I enjoy change. It's like an adventure to me. Moving, making new friends, changing my hair color. . . it's all CHANGE, and it can all be positive if you look at it from the right angle.
Change is coming up quickly, as a new school year approaches. We move from one grade to another, advancing in our education of learning more in hopes to one day be the one teaching the next generation what we learned so many years before - only hoping maybe they'll learn it faster than we did at their age.
An important thing to remember is to NEVER change you YOU are as a person. Because you are who you are for a purpose, and a calling. Embrace it, LOVE who you are!
I know for me, I struggle sometimes with who I am. I'm quiet when you don't know me, but once I get comfortable with people, I'm loud & I know it. . .but that's who I am.
I'm not the most attractive girl in the room, and I know it, but I let the beauty underneath my skin shine through, because it doesn't matter if I don't have perfect skin. It matters if I have a pretty heart.
I'm also not the thinnest, but that doesn't mean I'm overweight.
I'm short, and I seriously SUCK at walking in heels. . . It's actually kind of funny watching me try and walk in heels.
I enjoy sitting alone, and thinking. . . and I think my mom thinks I just don't want to be around her. And that's not the case at all. I just enjoy being alone! Being with people tires me out.
I like to write. I only have a billion journals.
I like to sing, and sometimes I sing off key because I CAN. Sure, I have a pretty decent voice, but sometimes it's enjoyable to just sing in the most random voice EVER.
I over analyze every little thing I do.
I carry post it notes and a rainbow selection of pens in my purse at all times. Yes, it's a little bit OCD, but who cares!? It's who I am.
I've never had a boyfriend. Yeah, that's considered 'weird' in our culture, but I consider it a blessing. I've never had to go through the pain of a breakup, or deal with the frustrations of making someone else happy. (ha!) NO, I'm not saying I don't want that. Of course I do! I want a family more than anything. . . but I KNOW that God has huge plans for me, and they obviously don't include a serious relationship.
When I'm in a bad mood, I'm a butt-head, and I know it. But I try not to be too mean.
I love kids and I'm going to school to be a teacher - and I get the weirdest looks, partly because I was homeschooled my whole life and partly because of the economy.

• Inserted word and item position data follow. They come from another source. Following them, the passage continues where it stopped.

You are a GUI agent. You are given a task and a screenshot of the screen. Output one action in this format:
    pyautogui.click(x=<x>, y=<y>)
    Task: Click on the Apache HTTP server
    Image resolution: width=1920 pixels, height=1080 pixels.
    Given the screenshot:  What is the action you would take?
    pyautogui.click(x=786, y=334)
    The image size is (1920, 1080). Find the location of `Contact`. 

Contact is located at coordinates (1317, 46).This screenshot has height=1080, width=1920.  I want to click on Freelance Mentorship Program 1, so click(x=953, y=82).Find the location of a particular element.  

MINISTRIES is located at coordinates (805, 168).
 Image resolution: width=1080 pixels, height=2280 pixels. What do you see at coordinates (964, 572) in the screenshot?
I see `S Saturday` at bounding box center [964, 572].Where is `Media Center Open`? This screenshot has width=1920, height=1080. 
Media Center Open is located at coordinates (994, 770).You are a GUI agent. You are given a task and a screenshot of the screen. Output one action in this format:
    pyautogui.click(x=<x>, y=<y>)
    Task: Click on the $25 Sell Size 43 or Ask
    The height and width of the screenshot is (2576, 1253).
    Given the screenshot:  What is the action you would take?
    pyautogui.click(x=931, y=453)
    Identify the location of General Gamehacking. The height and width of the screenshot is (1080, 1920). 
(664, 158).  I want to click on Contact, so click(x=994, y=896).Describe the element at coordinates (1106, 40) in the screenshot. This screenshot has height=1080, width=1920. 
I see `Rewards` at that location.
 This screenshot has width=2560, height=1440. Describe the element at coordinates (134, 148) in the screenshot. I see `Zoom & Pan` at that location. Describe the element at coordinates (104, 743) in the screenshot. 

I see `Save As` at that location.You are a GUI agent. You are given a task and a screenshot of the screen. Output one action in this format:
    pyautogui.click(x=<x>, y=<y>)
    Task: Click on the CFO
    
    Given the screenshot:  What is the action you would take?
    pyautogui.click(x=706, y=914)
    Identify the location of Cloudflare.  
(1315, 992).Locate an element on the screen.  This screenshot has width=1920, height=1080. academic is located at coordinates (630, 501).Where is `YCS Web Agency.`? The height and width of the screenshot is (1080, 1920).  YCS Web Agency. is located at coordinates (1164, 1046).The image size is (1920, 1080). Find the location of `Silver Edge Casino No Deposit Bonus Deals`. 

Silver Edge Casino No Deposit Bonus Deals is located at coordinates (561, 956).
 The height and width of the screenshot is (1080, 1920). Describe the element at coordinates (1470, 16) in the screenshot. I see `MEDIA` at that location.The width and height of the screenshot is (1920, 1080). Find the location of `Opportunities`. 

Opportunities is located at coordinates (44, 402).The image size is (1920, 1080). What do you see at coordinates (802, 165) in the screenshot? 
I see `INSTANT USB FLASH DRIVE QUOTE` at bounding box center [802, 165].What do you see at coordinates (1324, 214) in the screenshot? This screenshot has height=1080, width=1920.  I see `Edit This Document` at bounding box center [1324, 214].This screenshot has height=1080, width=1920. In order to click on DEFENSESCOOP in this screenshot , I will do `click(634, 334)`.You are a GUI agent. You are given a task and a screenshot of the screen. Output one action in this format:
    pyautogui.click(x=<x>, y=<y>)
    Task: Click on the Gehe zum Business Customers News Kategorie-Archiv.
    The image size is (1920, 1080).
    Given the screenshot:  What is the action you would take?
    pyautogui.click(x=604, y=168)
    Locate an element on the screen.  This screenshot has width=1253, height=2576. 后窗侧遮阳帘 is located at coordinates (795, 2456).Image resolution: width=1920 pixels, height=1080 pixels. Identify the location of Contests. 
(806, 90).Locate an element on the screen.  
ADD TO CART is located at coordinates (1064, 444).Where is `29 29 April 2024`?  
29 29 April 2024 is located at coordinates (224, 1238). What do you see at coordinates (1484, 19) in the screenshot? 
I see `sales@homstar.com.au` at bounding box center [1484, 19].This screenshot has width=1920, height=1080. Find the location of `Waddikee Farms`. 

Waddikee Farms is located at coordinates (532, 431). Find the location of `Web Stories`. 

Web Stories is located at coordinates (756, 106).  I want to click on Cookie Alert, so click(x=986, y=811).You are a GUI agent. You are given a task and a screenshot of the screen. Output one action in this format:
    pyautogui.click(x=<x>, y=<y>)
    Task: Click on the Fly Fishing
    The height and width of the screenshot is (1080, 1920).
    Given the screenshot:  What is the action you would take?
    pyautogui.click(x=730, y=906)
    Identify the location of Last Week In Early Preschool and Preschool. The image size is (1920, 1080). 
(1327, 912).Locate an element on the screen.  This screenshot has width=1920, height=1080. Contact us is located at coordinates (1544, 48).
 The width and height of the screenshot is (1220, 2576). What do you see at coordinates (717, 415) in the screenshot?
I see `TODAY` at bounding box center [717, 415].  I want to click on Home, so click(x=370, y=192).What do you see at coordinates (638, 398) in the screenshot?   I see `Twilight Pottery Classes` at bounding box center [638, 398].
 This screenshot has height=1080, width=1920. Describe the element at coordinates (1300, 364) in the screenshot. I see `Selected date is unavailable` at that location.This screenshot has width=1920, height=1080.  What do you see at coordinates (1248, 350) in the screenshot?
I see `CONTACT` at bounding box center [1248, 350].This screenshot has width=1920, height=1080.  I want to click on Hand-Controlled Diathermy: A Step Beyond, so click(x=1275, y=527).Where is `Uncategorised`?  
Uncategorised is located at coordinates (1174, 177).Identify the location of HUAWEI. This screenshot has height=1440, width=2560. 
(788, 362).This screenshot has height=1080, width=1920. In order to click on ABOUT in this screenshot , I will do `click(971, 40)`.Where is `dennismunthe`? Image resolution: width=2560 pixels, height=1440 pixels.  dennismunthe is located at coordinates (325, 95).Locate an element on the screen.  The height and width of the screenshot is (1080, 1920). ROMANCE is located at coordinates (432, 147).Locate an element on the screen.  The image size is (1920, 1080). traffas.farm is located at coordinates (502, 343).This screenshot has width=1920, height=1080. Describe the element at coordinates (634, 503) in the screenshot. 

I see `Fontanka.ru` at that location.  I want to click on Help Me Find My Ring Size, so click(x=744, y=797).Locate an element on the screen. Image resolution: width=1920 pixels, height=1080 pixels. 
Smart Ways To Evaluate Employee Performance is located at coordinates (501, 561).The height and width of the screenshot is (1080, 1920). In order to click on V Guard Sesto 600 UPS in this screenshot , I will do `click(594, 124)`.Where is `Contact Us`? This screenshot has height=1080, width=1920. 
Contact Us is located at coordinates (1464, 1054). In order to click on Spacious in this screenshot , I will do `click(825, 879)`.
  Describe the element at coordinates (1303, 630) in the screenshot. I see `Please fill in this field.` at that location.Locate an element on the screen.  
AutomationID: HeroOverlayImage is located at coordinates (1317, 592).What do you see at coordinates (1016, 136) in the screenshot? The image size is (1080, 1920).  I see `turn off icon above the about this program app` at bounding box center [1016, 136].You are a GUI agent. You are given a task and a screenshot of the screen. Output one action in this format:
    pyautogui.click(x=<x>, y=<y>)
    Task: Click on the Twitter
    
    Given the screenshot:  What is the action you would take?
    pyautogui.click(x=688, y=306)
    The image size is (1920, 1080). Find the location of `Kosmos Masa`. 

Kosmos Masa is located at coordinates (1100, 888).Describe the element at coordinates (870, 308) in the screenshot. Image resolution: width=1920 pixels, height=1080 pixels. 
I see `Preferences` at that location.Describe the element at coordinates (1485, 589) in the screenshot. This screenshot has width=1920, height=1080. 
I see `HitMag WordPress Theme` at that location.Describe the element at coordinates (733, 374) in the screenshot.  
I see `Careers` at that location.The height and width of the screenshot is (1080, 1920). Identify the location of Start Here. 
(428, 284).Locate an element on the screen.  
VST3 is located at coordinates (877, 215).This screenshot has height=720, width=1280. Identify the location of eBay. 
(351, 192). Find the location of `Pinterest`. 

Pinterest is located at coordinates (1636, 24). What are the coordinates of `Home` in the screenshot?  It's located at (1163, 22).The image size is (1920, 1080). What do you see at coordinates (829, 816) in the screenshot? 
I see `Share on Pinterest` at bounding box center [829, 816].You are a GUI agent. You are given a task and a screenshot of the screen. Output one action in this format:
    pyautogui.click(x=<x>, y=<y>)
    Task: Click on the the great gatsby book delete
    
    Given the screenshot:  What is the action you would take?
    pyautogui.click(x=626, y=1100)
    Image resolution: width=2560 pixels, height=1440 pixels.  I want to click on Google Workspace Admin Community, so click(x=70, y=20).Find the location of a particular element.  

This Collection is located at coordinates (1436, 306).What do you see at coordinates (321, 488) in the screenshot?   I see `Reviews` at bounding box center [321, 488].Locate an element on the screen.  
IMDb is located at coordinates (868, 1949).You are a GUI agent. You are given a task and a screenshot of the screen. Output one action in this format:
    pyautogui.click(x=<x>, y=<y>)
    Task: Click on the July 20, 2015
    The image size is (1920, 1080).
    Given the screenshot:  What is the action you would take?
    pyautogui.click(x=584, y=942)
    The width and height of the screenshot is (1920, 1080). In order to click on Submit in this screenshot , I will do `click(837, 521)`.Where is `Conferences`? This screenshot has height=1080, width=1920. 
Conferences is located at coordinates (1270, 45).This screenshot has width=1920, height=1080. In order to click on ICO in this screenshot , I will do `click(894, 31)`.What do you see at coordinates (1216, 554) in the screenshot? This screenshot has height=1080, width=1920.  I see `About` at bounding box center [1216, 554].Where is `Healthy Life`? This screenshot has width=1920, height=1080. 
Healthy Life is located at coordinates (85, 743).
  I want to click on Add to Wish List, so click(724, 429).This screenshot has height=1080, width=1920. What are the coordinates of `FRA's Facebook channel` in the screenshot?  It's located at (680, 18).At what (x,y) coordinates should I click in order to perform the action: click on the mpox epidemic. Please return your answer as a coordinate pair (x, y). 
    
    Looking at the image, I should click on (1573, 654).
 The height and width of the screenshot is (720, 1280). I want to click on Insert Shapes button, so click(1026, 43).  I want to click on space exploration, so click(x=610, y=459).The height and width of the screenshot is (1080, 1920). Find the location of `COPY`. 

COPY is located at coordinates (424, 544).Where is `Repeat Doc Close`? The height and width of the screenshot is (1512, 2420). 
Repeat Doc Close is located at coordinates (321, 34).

I love wearing ridiculous looking hats.
I'm also addicted to coffee. It's a problem, but I can't change it. (I don't want to change it).
And you know what? I like who I am. And I'm not going to change.
I encourage you to look yourself in the mirror, and embrace who you are. I promise, the sooner you do that, the sooner you'll be able to move on with your life, career and goals. LOVE yourSELF.